There is also anxiety about the 'duties' we may be subject to after we became 'EU citizens' under the 1991 Treaty of Maastricht. Even our Queen was deemed an EU citizen as John Major confirmed in a notorious Commons statement. A group of British subjects will shortly bring a 'test case' in the Courts to try to prove they remain British subjects and cannot be forced to be unwilling citizens of a Euro-state.

Analysing this progressive loss of national power, one inevitably draws comparisons with the decline of Israel and Judah after David and Solomon, which led to the nation's captivity first in Assyria and finally Babylon, and once again in the time of Christ when, as prophesied, 'the sceptre had departed from Judah' (Genesis 49.10) - as Judah had by then become incorporated into the Roman Empire.

Another European institution affecting us is the European Court of Human Rights. This was established by the European Human Rights Convention, which Britain signed in 1950, now part of British law under the Human Rights Act, 1998.

The European Court has had a baneful influence on our national life. For example, the right to 'freedom of expression' has been abused by producers of the most depraved material imaginable in films and videos. The Court always upholds their 'right' to 'freedom of expression', thus undermining British obscenity laws. The 'non-discrimination' principle has advanced homosexual 'rights' and will probably soon mean homosexuals having the 'right' to marry and adopt and foster children.

Flying the flags

Finally, let us compare the symbolism of the flags of Europe and the UK. As explained in Adrian Hilton's Principality and Power of Europe, the design of the circle with 12 stars comes from the Roman Catholic Church's interpretation of the 'woman' of Revelation 12.1 as the Virgin Mary. Statues of Mary surrounded by 12 stars abound in France, Germany and Italy, while the huge stained glass window in Strasbourg Cathedral depicts Mary, surrounded by the 12 stars, looking down over a map of Europe. By contrast, the Reformed view of the 'woman' is that she represents the church of Christ, the family of born-again believers.

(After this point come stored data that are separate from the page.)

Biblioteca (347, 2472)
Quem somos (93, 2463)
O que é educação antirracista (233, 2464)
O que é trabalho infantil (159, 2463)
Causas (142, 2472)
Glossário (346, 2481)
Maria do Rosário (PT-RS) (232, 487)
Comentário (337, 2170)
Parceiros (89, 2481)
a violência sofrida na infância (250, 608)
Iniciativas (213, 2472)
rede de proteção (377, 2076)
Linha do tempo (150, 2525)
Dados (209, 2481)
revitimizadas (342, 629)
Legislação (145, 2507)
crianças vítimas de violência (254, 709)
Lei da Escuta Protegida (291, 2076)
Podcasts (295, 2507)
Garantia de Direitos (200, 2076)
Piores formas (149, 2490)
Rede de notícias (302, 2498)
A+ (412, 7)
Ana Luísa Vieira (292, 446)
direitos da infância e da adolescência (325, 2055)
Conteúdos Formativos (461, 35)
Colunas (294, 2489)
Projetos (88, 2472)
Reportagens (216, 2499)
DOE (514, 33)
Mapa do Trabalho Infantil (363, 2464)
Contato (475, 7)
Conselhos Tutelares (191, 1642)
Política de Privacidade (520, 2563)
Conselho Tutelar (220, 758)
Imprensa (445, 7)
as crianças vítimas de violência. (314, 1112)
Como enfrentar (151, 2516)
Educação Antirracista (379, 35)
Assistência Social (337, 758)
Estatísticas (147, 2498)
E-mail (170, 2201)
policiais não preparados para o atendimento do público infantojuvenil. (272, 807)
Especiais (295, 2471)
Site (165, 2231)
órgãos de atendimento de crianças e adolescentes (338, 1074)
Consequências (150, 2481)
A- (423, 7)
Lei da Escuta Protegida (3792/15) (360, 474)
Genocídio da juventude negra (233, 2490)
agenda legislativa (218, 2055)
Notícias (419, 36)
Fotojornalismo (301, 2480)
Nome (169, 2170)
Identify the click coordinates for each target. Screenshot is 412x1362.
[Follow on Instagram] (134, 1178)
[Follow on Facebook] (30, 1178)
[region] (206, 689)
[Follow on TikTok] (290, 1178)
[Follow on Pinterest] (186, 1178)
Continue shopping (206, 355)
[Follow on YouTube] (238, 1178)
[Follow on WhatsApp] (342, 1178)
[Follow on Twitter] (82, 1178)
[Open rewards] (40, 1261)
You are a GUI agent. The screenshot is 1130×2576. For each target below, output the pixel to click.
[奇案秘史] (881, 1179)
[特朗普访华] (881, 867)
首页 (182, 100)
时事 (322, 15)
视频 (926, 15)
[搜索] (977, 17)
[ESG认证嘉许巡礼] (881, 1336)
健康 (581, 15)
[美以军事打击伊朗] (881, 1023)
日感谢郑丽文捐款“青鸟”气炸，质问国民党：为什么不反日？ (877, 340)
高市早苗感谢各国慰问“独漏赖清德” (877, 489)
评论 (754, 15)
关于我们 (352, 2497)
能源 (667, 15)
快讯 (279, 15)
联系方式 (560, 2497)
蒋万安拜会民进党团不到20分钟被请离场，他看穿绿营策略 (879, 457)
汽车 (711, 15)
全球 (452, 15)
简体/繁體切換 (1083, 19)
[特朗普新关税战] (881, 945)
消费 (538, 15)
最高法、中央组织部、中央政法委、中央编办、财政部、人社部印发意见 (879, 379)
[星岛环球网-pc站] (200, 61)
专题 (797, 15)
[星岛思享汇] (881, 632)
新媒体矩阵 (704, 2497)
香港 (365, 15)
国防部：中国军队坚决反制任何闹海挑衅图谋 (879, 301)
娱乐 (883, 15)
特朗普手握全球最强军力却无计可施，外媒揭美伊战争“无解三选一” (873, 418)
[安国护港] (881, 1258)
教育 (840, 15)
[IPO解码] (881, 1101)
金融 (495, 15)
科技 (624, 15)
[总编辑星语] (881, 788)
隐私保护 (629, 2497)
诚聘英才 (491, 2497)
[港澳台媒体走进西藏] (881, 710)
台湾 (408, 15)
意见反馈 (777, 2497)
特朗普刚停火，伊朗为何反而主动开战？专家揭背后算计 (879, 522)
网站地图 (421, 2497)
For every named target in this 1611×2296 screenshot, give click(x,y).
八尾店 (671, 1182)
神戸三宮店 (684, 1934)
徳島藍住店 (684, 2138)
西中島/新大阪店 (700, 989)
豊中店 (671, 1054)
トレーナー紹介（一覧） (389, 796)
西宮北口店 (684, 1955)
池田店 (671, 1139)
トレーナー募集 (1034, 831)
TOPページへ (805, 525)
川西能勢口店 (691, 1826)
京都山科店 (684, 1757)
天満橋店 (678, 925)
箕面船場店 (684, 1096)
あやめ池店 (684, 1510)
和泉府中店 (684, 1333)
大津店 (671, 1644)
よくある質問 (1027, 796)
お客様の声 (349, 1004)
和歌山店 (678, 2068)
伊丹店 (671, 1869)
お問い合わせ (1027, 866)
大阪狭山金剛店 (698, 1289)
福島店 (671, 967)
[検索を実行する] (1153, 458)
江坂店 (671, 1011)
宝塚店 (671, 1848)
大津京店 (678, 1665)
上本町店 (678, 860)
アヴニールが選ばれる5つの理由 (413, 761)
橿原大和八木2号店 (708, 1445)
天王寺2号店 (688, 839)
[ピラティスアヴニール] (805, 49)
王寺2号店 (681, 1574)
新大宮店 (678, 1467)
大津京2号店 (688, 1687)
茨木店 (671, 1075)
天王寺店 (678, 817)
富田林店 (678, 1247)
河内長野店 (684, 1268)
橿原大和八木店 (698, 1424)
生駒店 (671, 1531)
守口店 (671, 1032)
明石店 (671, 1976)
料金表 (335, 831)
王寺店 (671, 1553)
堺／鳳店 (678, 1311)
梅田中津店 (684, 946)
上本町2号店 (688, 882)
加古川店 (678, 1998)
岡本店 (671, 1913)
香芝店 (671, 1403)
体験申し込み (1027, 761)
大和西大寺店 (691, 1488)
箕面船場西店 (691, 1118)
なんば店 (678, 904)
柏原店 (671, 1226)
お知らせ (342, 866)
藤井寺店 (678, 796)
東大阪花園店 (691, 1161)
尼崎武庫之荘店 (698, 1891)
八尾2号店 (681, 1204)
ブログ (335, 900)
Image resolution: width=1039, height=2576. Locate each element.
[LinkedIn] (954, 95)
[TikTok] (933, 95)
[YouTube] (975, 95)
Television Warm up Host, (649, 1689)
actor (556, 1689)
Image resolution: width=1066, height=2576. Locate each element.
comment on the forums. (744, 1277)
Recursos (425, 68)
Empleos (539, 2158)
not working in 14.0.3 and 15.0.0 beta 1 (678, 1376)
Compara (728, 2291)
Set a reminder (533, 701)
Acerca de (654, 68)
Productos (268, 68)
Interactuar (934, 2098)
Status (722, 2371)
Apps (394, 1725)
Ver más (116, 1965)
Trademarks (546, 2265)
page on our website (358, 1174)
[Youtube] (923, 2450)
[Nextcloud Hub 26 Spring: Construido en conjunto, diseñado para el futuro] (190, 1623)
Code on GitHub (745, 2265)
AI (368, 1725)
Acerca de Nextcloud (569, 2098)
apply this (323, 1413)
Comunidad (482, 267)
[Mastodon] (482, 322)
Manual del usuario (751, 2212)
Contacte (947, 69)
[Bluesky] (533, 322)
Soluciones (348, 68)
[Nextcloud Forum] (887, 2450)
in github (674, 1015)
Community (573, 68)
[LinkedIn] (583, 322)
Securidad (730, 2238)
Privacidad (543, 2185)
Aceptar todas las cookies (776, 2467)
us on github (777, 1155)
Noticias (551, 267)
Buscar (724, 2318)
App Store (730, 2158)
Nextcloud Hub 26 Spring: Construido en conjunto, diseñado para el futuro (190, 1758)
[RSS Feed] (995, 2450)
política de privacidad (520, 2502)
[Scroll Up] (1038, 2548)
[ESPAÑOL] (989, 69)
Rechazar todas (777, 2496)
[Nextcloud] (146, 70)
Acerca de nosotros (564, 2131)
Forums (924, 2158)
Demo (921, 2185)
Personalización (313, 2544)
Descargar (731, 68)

The Union Jack consists of the crosses of the apostle Andrew; Patrick, the 5th-century Welsh evangelist of Ireland; and George, a Christian Roman soldier who earned his place in history by refusing to obey the Roman Emperor's edict that all must bow down and worship his statues. For this he was imprisoned, tortured and finally executed in AD 325. Three fitting emblems for a Christian nation - but for how much longer?

Tony Bennett is a self-employed rights adviser who was a candidate for the UK Independence Party in the last general election.